══ RECORDS SUPPLIED

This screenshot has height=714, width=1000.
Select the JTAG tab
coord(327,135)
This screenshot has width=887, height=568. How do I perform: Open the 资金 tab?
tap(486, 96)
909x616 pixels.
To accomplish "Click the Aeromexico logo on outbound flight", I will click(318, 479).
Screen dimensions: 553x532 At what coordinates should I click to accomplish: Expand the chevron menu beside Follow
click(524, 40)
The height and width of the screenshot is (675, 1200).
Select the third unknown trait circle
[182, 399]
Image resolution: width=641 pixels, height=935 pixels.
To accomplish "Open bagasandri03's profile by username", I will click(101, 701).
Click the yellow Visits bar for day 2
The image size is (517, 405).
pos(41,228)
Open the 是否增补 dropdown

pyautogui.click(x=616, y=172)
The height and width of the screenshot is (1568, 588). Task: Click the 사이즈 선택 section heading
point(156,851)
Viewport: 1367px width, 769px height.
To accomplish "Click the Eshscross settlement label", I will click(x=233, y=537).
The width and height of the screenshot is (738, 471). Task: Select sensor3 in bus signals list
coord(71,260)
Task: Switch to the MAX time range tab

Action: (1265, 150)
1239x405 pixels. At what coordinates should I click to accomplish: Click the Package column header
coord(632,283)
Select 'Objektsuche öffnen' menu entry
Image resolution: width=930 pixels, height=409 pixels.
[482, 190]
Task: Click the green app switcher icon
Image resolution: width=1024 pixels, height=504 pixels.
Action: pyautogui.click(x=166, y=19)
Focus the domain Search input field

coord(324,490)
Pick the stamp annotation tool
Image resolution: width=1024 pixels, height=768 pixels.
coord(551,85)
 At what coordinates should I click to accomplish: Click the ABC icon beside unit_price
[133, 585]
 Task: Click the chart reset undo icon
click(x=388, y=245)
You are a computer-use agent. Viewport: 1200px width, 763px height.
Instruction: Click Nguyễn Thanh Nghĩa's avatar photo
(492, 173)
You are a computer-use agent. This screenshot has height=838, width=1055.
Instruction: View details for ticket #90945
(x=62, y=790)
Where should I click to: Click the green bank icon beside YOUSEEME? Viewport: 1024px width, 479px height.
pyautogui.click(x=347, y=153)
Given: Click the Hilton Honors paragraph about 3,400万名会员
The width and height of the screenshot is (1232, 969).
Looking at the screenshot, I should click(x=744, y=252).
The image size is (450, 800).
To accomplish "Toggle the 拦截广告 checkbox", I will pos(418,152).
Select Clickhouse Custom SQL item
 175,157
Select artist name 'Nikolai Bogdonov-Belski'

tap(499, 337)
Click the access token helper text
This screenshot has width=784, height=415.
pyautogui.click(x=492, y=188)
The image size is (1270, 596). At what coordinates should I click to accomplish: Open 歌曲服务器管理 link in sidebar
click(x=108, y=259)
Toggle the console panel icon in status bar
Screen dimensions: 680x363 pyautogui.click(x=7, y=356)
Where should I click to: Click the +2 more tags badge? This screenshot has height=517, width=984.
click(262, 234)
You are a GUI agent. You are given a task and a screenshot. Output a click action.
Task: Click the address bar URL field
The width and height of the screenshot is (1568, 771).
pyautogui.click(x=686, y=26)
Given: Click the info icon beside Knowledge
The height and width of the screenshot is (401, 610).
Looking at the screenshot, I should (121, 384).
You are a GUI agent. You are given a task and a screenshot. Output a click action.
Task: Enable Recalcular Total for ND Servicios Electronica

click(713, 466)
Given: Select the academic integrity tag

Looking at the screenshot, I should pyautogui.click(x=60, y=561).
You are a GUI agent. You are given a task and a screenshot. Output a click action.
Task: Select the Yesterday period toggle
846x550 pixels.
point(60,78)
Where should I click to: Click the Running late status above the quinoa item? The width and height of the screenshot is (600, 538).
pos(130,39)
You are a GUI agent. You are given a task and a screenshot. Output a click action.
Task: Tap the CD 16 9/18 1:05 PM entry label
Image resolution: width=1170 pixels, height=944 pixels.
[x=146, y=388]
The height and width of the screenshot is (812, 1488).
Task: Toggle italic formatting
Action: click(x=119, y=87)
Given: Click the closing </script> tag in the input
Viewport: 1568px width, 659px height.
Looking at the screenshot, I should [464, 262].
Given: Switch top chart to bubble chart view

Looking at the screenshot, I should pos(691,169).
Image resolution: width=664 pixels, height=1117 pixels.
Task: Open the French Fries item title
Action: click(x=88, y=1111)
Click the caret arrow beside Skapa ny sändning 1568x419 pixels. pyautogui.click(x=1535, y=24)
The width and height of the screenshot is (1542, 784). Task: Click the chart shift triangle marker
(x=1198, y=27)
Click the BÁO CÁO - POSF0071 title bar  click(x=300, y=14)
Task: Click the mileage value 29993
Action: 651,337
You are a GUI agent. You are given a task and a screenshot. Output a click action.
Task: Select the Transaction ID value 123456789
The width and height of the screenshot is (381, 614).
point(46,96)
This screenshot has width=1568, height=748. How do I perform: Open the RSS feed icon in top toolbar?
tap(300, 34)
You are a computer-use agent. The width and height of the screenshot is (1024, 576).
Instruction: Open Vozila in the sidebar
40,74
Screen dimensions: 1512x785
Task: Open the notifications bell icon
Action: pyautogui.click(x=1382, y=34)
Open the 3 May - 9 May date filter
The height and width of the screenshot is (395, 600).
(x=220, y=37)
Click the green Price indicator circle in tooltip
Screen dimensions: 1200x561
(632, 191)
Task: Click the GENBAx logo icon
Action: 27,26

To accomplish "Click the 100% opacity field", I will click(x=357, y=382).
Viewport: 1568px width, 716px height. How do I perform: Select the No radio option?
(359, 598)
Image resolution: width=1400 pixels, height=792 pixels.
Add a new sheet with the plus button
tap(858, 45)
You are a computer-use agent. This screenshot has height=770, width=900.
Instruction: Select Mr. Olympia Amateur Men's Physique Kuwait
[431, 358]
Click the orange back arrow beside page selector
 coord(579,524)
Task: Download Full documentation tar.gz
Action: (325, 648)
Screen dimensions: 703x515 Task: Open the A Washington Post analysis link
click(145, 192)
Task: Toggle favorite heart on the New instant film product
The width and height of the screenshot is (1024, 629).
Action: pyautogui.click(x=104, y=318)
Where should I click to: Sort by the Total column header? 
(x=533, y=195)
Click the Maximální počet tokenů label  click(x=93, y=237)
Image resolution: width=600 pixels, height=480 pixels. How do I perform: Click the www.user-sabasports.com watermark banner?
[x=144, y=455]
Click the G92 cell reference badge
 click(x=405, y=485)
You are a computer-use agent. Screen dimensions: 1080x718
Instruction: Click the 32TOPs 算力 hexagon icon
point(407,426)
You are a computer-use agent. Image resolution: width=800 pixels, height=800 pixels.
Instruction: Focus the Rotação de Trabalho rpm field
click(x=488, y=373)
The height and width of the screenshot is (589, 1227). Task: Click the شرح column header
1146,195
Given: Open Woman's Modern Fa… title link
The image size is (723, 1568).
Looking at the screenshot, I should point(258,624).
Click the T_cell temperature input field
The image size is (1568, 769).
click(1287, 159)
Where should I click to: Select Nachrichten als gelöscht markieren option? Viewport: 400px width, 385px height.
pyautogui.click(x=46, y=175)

════

* DIRECTIONS
Set down exactly the lines that begin the records and continue through the line bearing "Image resolution: width=641"; include both ends.

* FINISHED EXERCISE
This screenshot has height=714, width=1000.
Select the JTAG tab
coord(327,135)
This screenshot has width=887, height=568. How do I perform: Open the 资金 tab?
tap(486, 96)
909x616 pixels.
To accomplish "Click the Aeromexico logo on outbound flight", I will click(318, 479).
Screen dimensions: 553x532 At what coordinates should I click to accomplish: Expand the chevron menu beside Follow
click(524, 40)
The height and width of the screenshot is (675, 1200).
Select the third unknown trait circle
[182, 399]
Image resolution: width=641 pixels, height=935 pixels.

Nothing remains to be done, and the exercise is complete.